**PROBLEMS TO SOLVE:**
**a.** In the blog post on Congressman Todd Akin's remarks, what did the writer carry in college for safety?
**b.** Using the blog post on Congressman Todd Akin's remarks, explain why the writer says they have only been "lucky" despite taking precautions.
## BEGIN EXTRACT
Legitimate Rape! Who else is outraged?

I have to say that I feel very fortunate to be talking from a place of “I don’t know what the hell I’m talking about.” At least, not from the personal experience of getting raped, as I have never been raped (Legitimately or illegitimately, though Congressman Todd Akin needs to explain to me the difference. Which he won’t do. Because there is none.)

I’ve been lucky, to have never been in a situation before. And don’t get me wrong… in college, I took self-defense classes to increase my safety when walking campus at night and carried a whistle and organized rape-defense classes for the girls who live in my residence hall.

And still… I’ve just been “lucky.”  Lucky that it hasn’t happened to me. Yet. That despite these extra precautions I’ve taken over time to make me… braver? Confident? Hyper-aware of my surroundings whenever I walk outside? Some mix of all three, I think. Despite these actions, I’ve just been lucky.

Because most rapes don’t happen outside, behind a bush late at night when no one is nearby to hear your screams. Most happen when you’re in perfectly average situations. Situations where you feel safe enough to let your guard down.

My problem with Congressman Akin is I think he thinks rape only occurs behind those bushes.

And that kind of thinking is incredibly dangerous and demeaning.

I said at the beginning that I didn’t know much about this topic from the personal experience of getting raped. But I do know some things about what happens next.

I grew up in a generation of kids who knew about and most of whom were having sex long before that reached the legal age of 18.  And I grew up in a generation where most people didn’t want to tell us anything about sex. No one wanted to teach us what it means to have sex. We were taught to “Just Say No” to drugs, but never taught the young men that “No means No” and never taught the women that “It’s okay to say no” and to report it if someone didn’t listen.
## END EXTRACT
## BEGIN SUPPLIED DATA
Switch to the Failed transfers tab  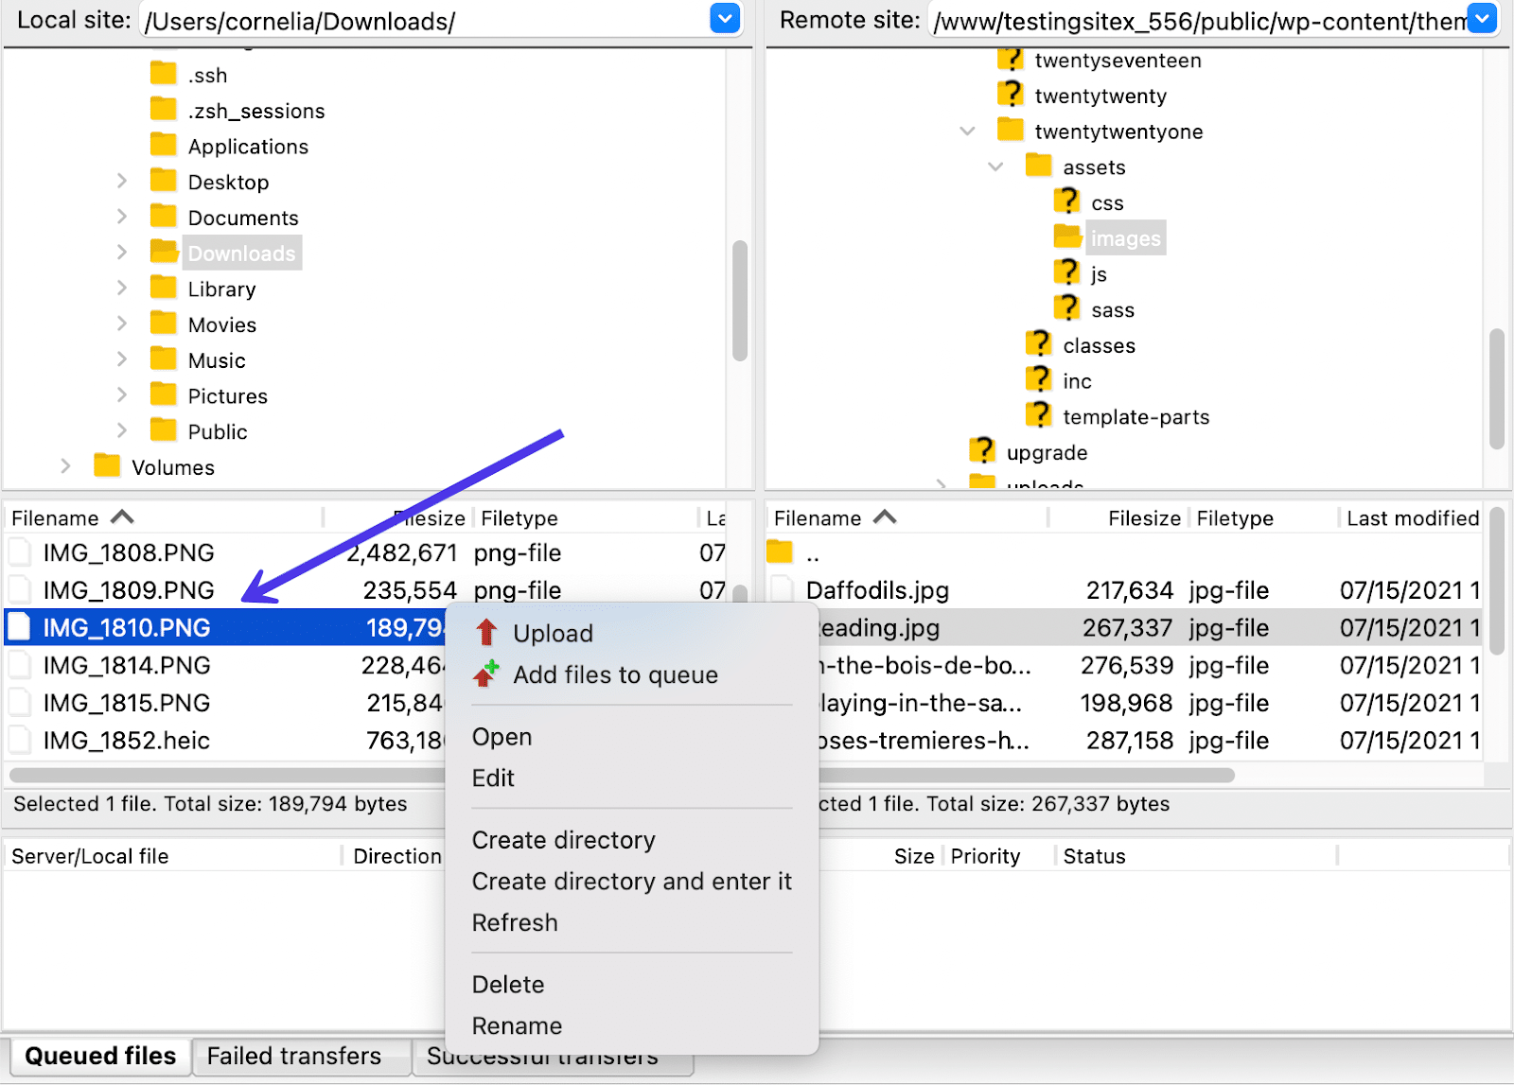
## END SUPPLIED DATA
**EXERCISE SOLUTIONS:**
**a.** A whistle.

**b.** Most rapes don't happen outside, behind a bush late at night with no one nearby. They happen in ordinary situations where people feel safe enough to let their guard down, so the writer's precautions would not have protected them there.